** Opening Supplied data block **
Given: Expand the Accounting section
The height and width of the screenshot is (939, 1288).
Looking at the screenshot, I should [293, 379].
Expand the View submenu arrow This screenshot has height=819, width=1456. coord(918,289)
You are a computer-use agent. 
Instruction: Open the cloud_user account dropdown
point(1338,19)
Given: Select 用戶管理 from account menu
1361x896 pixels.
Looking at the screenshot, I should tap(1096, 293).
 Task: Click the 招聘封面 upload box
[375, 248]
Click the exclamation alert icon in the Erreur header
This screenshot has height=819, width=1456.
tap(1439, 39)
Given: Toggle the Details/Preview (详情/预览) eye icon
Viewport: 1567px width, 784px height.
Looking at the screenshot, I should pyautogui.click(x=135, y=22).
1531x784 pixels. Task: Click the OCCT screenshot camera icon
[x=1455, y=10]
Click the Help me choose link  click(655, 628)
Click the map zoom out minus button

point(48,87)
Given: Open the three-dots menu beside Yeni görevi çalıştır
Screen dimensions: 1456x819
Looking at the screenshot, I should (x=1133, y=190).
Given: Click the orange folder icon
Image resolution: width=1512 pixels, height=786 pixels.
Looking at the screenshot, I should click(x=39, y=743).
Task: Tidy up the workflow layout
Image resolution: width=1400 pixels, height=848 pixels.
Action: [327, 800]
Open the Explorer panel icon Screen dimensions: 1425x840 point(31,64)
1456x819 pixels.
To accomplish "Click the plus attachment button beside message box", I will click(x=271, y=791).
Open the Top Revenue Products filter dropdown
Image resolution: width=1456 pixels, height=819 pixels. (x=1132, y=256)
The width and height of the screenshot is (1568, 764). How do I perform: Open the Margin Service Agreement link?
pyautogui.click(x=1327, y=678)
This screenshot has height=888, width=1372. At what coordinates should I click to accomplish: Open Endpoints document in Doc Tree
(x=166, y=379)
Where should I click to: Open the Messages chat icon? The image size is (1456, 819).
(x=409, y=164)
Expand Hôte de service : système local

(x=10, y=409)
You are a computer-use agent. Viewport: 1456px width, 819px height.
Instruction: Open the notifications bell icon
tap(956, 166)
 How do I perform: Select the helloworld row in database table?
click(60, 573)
** Closing Supplied data block **
Retype the material above in full, exactly.

Given: Expand the Accounting section
The height and width of the screenshot is (939, 1288).
Looking at the screenshot, I should [293, 379].
Expand the View submenu arrow This screenshot has height=819, width=1456. coord(918,289)
You are a computer-use agent. 
Instruction: Open the cloud_user account dropdown
point(1338,19)
Given: Select 用戶管理 from account menu
1361x896 pixels.
Looking at the screenshot, I should tap(1096, 293).
 Task: Click the 招聘封面 upload box
[375, 248]
Click the exclamation alert icon in the Erreur header
This screenshot has height=819, width=1456.
tap(1439, 39)
Given: Toggle the Details/Preview (详情/预览) eye icon
Viewport: 1567px width, 784px height.
Looking at the screenshot, I should pyautogui.click(x=135, y=22).
1531x784 pixels. Task: Click the OCCT screenshot camera icon
[x=1455, y=10]
Click the Help me choose link  click(655, 628)
Click the map zoom out minus button

point(48,87)
Given: Open the three-dots menu beside Yeni görevi çalıştır
Screen dimensions: 1456x819
Looking at the screenshot, I should (x=1133, y=190).
Given: Click the orange folder icon
Image resolution: width=1512 pixels, height=786 pixels.
Looking at the screenshot, I should click(x=39, y=743).
Task: Tidy up the workflow layout
Image resolution: width=1400 pixels, height=848 pixels.
Action: [327, 800]
Open the Explorer panel icon Screen dimensions: 1425x840 point(31,64)
1456x819 pixels.
To accomplish "Click the plus attachment button beside message box", I will click(x=271, y=791).
Open the Top Revenue Products filter dropdown
Image resolution: width=1456 pixels, height=819 pixels. (x=1132, y=256)
The width and height of the screenshot is (1568, 764). How do I perform: Open the Margin Service Agreement link?
pyautogui.click(x=1327, y=678)
This screenshot has height=888, width=1372. At what coordinates should I click to accomplish: Open Endpoints document in Doc Tree
(x=166, y=379)
Where should I click to: Open the Messages chat icon? The image size is (1456, 819).
(x=409, y=164)
Expand Hôte de service : système local

(x=10, y=409)
You are a computer-use agent. Viewport: 1456px width, 819px height.
Instruction: Open the notifications bell icon
tap(956, 166)
 How do I perform: Select the helloworld row in database table?
click(60, 573)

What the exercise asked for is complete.